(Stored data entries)
BEGIN
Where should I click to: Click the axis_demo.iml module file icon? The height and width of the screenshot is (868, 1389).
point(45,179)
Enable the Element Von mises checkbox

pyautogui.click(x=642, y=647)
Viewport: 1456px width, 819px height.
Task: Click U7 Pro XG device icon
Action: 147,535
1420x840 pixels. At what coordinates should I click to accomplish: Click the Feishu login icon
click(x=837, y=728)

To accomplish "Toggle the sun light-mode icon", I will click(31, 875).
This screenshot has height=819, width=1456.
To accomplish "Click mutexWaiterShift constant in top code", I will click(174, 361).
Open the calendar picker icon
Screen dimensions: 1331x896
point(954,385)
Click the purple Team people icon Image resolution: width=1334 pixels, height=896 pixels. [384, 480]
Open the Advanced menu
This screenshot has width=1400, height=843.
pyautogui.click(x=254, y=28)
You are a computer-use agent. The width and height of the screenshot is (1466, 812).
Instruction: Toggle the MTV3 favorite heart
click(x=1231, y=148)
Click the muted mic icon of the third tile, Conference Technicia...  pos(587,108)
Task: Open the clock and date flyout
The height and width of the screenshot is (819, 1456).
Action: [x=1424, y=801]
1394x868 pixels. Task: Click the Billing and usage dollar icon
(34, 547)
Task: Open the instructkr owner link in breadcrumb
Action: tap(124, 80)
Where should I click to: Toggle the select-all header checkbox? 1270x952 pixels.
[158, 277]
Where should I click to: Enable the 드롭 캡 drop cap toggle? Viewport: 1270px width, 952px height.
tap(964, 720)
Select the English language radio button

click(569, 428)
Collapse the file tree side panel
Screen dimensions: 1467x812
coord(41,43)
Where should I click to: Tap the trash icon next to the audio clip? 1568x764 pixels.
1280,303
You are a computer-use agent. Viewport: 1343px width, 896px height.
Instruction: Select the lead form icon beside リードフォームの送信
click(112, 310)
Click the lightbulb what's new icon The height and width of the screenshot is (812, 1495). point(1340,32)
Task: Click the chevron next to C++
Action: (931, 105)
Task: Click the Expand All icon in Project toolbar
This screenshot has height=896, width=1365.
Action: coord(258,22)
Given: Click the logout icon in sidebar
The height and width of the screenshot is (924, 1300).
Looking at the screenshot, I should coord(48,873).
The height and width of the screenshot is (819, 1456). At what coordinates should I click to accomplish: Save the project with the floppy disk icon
END
_Task description_. Print exactly, and only, the lines from the line containing "You are a computer-use agent. The" through the final line of the records, both included.

_Solution to the exercise_.
You are a computer-use agent. The width and height of the screenshot is (1466, 812).
Instruction: Toggle the MTV3 favorite heart
click(x=1231, y=148)
Click the muted mic icon of the third tile, Conference Technicia...  pos(587,108)
Task: Open the clock and date flyout
The height and width of the screenshot is (819, 1456).
Action: [x=1424, y=801]
1394x868 pixels. Task: Click the Billing and usage dollar icon
(34, 547)
Task: Open the instructkr owner link in breadcrumb
Action: tap(124, 80)
Where should I click to: Toggle the select-all header checkbox? 1270x952 pixels.
[158, 277]
Where should I click to: Enable the 드롭 캡 drop cap toggle? Viewport: 1270px width, 952px height.
tap(964, 720)
Select the English language radio button

click(569, 428)
Collapse the file tree side panel
Screen dimensions: 1467x812
coord(41,43)
Where should I click to: Tap the trash icon next to the audio clip? 1568x764 pixels.
1280,303
You are a computer-use agent. Viewport: 1343px width, 896px height.
Instruction: Select the lead form icon beside リードフォームの送信
click(112, 310)
Click the lightbulb what's new icon The height and width of the screenshot is (812, 1495). point(1340,32)
Task: Click the chevron next to C++
Action: (931, 105)
Task: Click the Expand All icon in Project toolbar
This screenshot has height=896, width=1365.
Action: coord(258,22)
Given: Click the logout icon in sidebar
The height and width of the screenshot is (924, 1300).
Looking at the screenshot, I should coord(48,873).
The height and width of the screenshot is (819, 1456). At what coordinates should I click to accomplish: Save the project with the floppy disk icon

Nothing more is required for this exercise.